Abstract

In this paper, S. Zhang's [Eur. J. Oper. Res. 116 (1999) 607] new and more flexible criss-cross type algorithms (with LIFO and most-often-selected-variable pivot rules) are generalized for linearly constrained convex primal–dual quadratic programming problems. These criss-cross type algorithms are different from the one described in Klafszky and Terlaky [Math. Oper. und Stat. Ser. Optim. 24 (1992) 127]. Even though the finiteness proof of these new criss-cross type algorithms is similar to the original one for the algorithm of Klafszky and Terlaky (in the sense that both these proofs are based on the orthogonality theorem), more cases have to be considered due to the flexibility of pivot (LIFO/most-often-selected-variable) rules, which requires a deeper and more careful analysis.
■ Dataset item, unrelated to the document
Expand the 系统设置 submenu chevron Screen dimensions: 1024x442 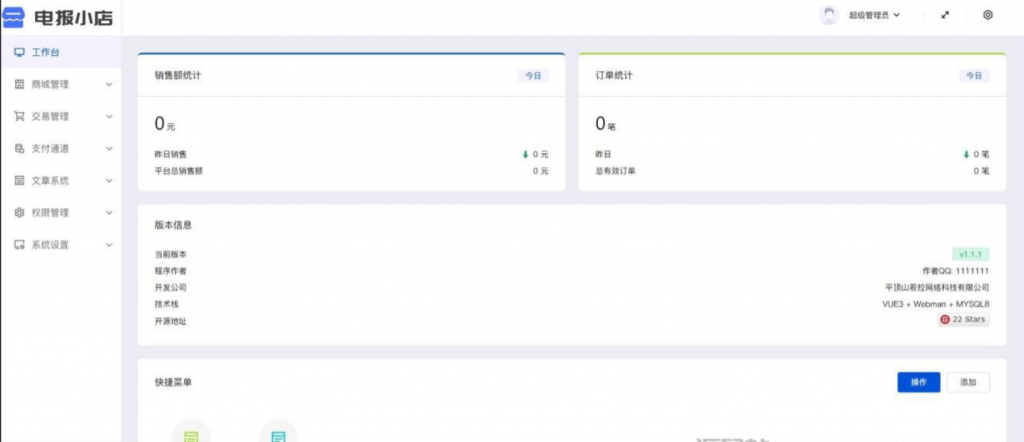pos(109,245)
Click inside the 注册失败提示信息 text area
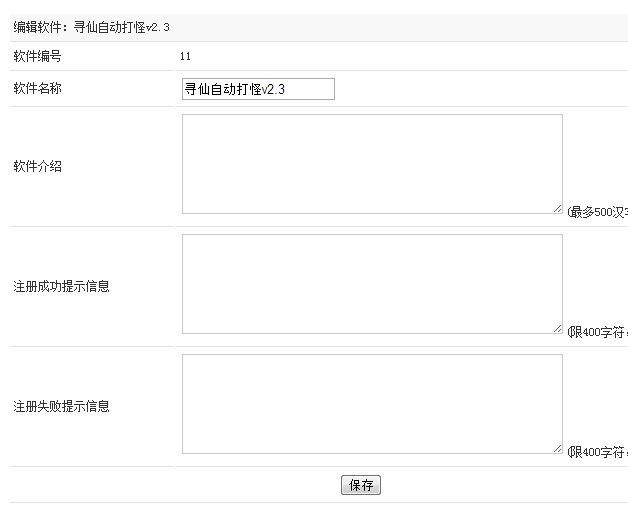 pyautogui.click(x=372, y=404)
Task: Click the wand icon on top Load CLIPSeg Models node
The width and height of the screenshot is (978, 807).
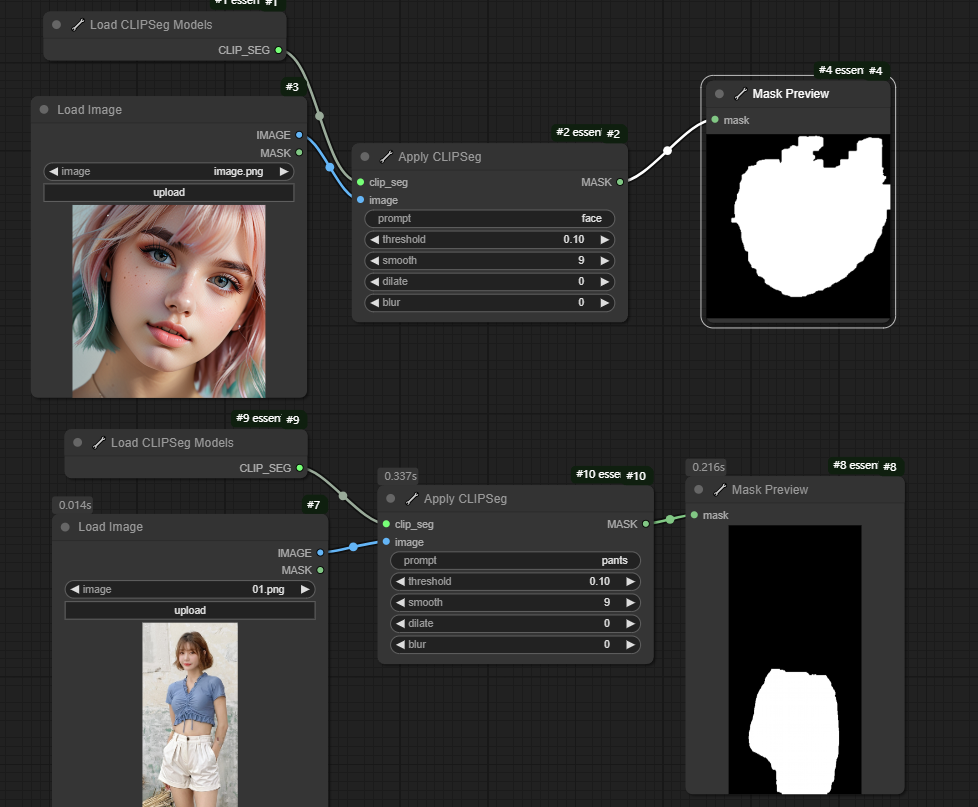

When the primal–dual problem is a linear programming problem (no quadratic terms in the objective function), the structure of the corresponding linear complementarity problem is simpler (i.e. the matrix of the problem is skew-symmetric). For such problem pairs, our proof of finiteness simplifies to the proof of Illés and Mészáros' [Yugoslav J. Oper. Res. 11 (2001) 17] and provides a new finiteness proof for S. Zhang's criss-cross type algorithms.